Ça fait quelques jours que je mâche mes mots et ils tournent en boucle dans ma tête depuis. Ils me grugent l’intérieur et je n’en peux plus. C’est que voyez-vous, cette histoire-là, c’est un peu la mienne et celle de beaucoup trop de femmes. Par le passé, j’ai été victime de harcèlement, à la limite de harcèlement sexuel, au travail. J’ai encore un peu de difficulté à en parler parfois. J’ai eu peur, comme ces femmes qui n’ont pas dénoncé Aubut, de l’impact sur ma carrière, mais je n’ai plus peur. Je n’ai plus peur car mon travail acharné parle de lui-même et qu’avoir peur c’est lui donner un pouvoir qui ne lui appartient pas.

On ne dénonce pas, parce qu’on a peur de tout perdre. On a peur que si on le fait, nous n’aurons plus d’emploi, que notre carrière sera endommagée et que notre vie sera un enfer. Subir du harcèlement, en gros, c’est avoir une épée de Damoclès au-dessus de la tête. Combien de femmes n’ont pas dénoncé, combien d’autres ont tenté de le faire sans aboutissement auprès de leurs employeurs?

Mon histoire, j’ai essayé de la régler en adulte. Ça n’a pas fonctionné. Cette personne, sans être mon patron direct, faisait partie de la direction de l’entreprise. Je me suis décidée à en parler à une supérieure. Les choses ont été prises en main par un autre patron du mieux qu’il pouvait, pour être finalement stoppées par le niveau patronal plus haut. Je ne voulais pas nécessairement qu’il perde son emploi, je voulais simplement que ça cesse.
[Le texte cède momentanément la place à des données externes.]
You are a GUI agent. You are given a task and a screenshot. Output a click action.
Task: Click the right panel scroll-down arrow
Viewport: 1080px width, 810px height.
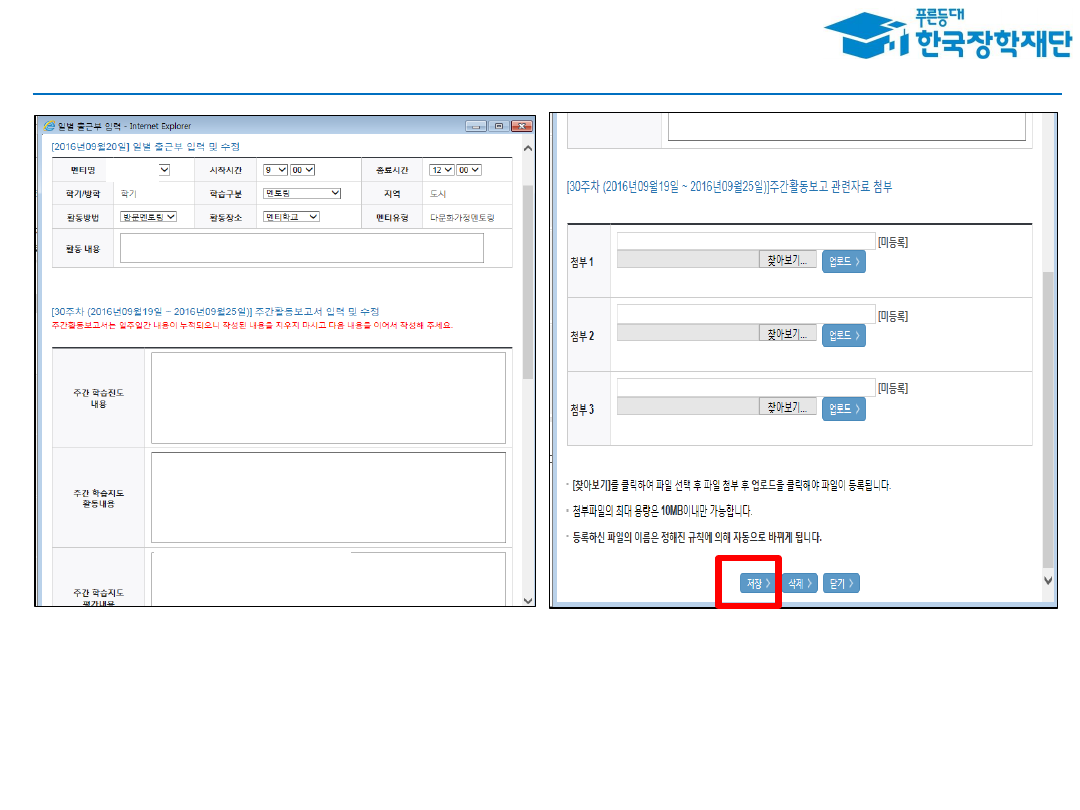[1048, 580]
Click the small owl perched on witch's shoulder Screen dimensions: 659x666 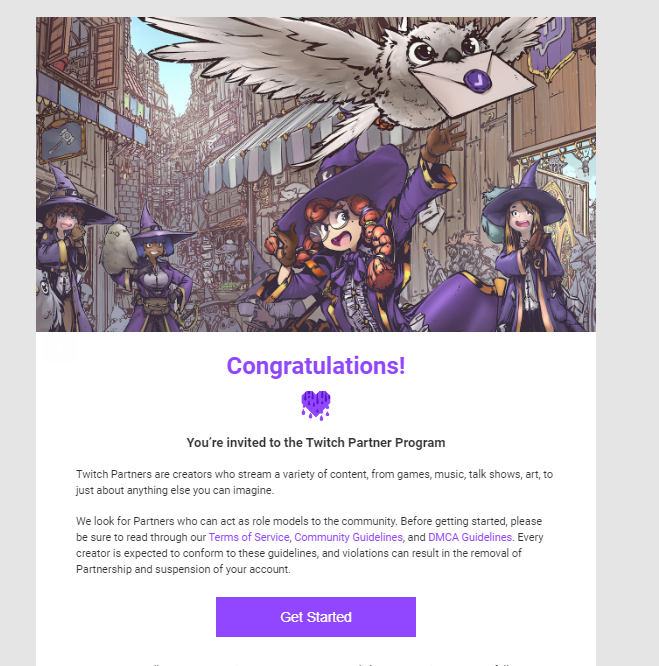pyautogui.click(x=117, y=248)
L’énergie me manquait, j’avais envie de pleurer tous les soirs, j’avais peur de me rendre au travail et qu’il y soit, même s’il n’y travaillait pas souvent. Je vivais dans la peur et vivre dans la peur n’est pas une vie.

Le harcèlement en soi s’est arrêté mais l’ambiance au travail s’est détériorée. Certaines personnes, outrées par l’histoire au départ, ont changé leur fusil d’épaule. J’étais maintenant trop «fermée» envers lui, je devais mettre de l’eau dans mon vin et je me suis fait dire que j’avais probablement été trop friendly avec lui. Qu’au final, cette histoire, c’était peut-être de ma faute.

L’affaire, c’est que se faire dire de telles choses, ça te fuck la tête un moment. Tu finis par y croire que c’est de ta faute, que t’as induit la personne en erreur, même si elle a le double de ton âge et que tu avais quand même été très claire dès le départ. Qu’à quelque part tu as posé le mauvais geste, que cette situation, c’est toi qui l’as créée.

C’est là que ça fait clic dans mon cerveau. Personne ne demande à être harcelé! C’est tellement facile de blâmer la victime au lieu de reconnaître la culpabilité du harceleur. C’est tellement facile de dire que la femme aurait dû parler avant. C’est en partie pour ça que les femmes ne dénoncent pas. Ça, et le sentiment de honte que l’on a.

Comprenez qu’une histoire de harcèlement, ce n’est jamais ni blanc ni noir et que personne ne la vit de la même façon. Ce n’est pas non plus parce que le dossier est «clos» que c’est terminé. C’est beaucoup plus complexe que ça psychologiquement. Parfois, certains sont blâmés à tort, parfois non. Mais si l’histoire est véridique, sachez que personne, je dis bien personne, ne demande à être harcelé.

Aujourd’hui, j’ai encore peur. Peur que ça arrive de nouveau. Ce genre d’histoire, ça ne te quitte jamais vraiment. Ça brise quelque chose en-dedans de toi, un lien de confiance et tu sais pas trop si ça va se réparer un jour. Chaque nouvel employeur part avec une prise contre lui. Et si ça recommençait? Si cette nouvelle entreprise gérait le tout comme la précédente?

Et si, cette fois, c’était la fois de trop?

Et toi, t’espères vraiment te tromper et qu’il n’y aura jamais d’autres fois.